THE DATA ::
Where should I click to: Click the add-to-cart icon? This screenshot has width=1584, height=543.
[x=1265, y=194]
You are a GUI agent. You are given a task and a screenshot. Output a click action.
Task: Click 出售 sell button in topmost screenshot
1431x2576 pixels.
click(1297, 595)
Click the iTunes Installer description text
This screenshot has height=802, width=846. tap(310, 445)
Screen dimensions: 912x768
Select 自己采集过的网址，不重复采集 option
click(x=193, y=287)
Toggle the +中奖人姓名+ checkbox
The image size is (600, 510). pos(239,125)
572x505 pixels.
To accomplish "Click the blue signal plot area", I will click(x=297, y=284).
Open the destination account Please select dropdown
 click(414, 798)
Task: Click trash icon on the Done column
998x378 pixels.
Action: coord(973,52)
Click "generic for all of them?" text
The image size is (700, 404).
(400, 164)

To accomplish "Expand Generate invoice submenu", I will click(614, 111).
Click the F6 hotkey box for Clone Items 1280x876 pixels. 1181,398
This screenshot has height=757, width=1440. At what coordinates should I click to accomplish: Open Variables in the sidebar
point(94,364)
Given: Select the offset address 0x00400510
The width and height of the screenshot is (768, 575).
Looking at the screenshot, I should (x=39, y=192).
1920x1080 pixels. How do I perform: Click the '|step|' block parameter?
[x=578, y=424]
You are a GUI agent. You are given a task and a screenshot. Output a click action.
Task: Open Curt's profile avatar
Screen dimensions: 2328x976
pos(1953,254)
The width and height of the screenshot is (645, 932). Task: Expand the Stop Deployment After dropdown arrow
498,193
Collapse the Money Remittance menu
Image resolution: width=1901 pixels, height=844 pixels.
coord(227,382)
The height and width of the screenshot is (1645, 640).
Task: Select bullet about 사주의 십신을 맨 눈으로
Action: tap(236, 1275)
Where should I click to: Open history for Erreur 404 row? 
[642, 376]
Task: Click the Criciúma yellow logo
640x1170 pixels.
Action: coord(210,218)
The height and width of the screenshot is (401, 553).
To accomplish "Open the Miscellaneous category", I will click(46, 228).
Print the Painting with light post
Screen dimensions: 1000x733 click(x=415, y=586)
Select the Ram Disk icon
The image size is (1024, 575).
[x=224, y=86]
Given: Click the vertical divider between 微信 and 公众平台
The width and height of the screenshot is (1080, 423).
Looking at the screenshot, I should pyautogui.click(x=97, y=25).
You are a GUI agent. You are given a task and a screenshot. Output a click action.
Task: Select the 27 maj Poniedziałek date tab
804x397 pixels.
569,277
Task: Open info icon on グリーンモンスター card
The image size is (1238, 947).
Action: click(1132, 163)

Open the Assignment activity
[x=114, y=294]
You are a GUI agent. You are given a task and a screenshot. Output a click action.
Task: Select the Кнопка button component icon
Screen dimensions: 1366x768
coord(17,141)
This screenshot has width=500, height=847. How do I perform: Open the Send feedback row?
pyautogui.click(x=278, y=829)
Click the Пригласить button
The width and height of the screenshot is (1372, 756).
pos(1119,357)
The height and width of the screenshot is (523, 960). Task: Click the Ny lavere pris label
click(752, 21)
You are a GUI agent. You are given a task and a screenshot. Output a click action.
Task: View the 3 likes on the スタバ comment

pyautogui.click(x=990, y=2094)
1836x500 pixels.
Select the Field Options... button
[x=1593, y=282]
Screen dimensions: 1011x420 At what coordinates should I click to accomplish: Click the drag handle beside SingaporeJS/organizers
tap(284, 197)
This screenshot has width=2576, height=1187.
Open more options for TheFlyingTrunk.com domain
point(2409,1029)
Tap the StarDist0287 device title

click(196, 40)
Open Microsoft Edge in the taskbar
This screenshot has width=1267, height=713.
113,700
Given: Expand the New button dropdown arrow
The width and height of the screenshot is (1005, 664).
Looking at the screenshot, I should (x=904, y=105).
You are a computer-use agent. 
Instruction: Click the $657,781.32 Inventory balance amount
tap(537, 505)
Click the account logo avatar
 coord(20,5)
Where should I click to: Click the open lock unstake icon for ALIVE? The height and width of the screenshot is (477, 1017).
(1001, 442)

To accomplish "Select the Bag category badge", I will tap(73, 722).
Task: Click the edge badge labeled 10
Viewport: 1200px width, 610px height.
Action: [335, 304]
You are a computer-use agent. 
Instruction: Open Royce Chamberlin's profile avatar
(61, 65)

WORK INSTRUCTION :: Word for word, copy out the entries.

SOLUTION ::
Where should I click to: Click the add-to-cart icon? This screenshot has width=1584, height=543.
[x=1265, y=194]
You are a GUI agent. You are given a task and a screenshot. Output a click action.
Task: Click 出售 sell button in topmost screenshot
1431x2576 pixels.
click(1297, 595)
Click the iTunes Installer description text
This screenshot has height=802, width=846. tap(310, 445)
Screen dimensions: 912x768
Select 自己采集过的网址，不重复采集 option
click(x=193, y=287)
Toggle the +中奖人姓名+ checkbox
The image size is (600, 510). pos(239,125)
572x505 pixels.
To accomplish "Click the blue signal plot area", I will click(x=297, y=284).
Open the destination account Please select dropdown
 click(414, 798)
Task: Click trash icon on the Done column
998x378 pixels.
Action: coord(973,52)
Click "generic for all of them?" text
The image size is (700, 404).
(400, 164)

To accomplish "Expand Generate invoice submenu", I will click(614, 111).
Click the F6 hotkey box for Clone Items 1280x876 pixels. 1181,398
This screenshot has height=757, width=1440. At what coordinates should I click to accomplish: Open Variables in the sidebar
point(94,364)
Given: Select the offset address 0x00400510
The width and height of the screenshot is (768, 575).
Looking at the screenshot, I should (x=39, y=192).
1920x1080 pixels. How do I perform: Click the '|step|' block parameter?
[x=578, y=424]
You are a GUI agent. You are given a task and a screenshot. Output a click action.
Task: Open Curt's profile avatar
Screen dimensions: 2328x976
pos(1953,254)
The width and height of the screenshot is (645, 932). Task: Expand the Stop Deployment After dropdown arrow
498,193
Collapse the Money Remittance menu
Image resolution: width=1901 pixels, height=844 pixels.
coord(227,382)
The height and width of the screenshot is (1645, 640).
Task: Select bullet about 사주의 십신을 맨 눈으로
Action: tap(236, 1275)
Where should I click to: Open history for Erreur 404 row? 
[642, 376]
Task: Click the Criciúma yellow logo
640x1170 pixels.
Action: coord(210,218)
The height and width of the screenshot is (401, 553).
To accomplish "Open the Miscellaneous category", I will click(46, 228).
Print the Painting with light post
Screen dimensions: 1000x733 click(x=415, y=586)
Select the Ram Disk icon
The image size is (1024, 575).
[x=224, y=86]
Given: Click the vertical divider between 微信 and 公众平台
The width and height of the screenshot is (1080, 423).
Looking at the screenshot, I should pyautogui.click(x=97, y=25).
You are a GUI agent. You are given a task and a screenshot. Output a click action.
Task: Select the 27 maj Poniedziałek date tab
804x397 pixels.
569,277
Task: Open info icon on グリーンモンスター card
The image size is (1238, 947).
Action: click(1132, 163)

Open the Assignment activity
[x=114, y=294]
You are a GUI agent. You are given a task and a screenshot. Output a click action.
Task: Select the Кнопка button component icon
Screen dimensions: 1366x768
coord(17,141)
This screenshot has width=500, height=847. How do I perform: Open the Send feedback row?
pyautogui.click(x=278, y=829)
Click the Пригласить button
The width and height of the screenshot is (1372, 756).
pos(1119,357)
The height and width of the screenshot is (523, 960). Task: Click the Ny lavere pris label
click(752, 21)
You are a GUI agent. You are given a task and a screenshot. Output a click action.
Task: View the 3 likes on the スタバ comment

pyautogui.click(x=990, y=2094)
1836x500 pixels.
Select the Field Options... button
[x=1593, y=282]
Screen dimensions: 1011x420 At what coordinates should I click to accomplish: Click the drag handle beside SingaporeJS/organizers
tap(284, 197)
This screenshot has width=2576, height=1187.
Open more options for TheFlyingTrunk.com domain
point(2409,1029)
Tap the StarDist0287 device title

click(196, 40)
Open Microsoft Edge in the taskbar
This screenshot has width=1267, height=713.
113,700
Given: Expand the New button dropdown arrow
The width and height of the screenshot is (1005, 664).
Looking at the screenshot, I should (x=904, y=105).
You are a computer-use agent. 
Instruction: Click the $657,781.32 Inventory balance amount
tap(537, 505)
Click the account logo avatar
 coord(20,5)
Where should I click to: Click the open lock unstake icon for ALIVE? The height and width of the screenshot is (477, 1017).
(1001, 442)

To accomplish "Select the Bag category badge", I will tap(73, 722).
Task: Click the edge badge labeled 10
Viewport: 1200px width, 610px height.
Action: [335, 304]
You are a computer-use agent. 
Instruction: Open Royce Chamberlin's profile avatar
(61, 65)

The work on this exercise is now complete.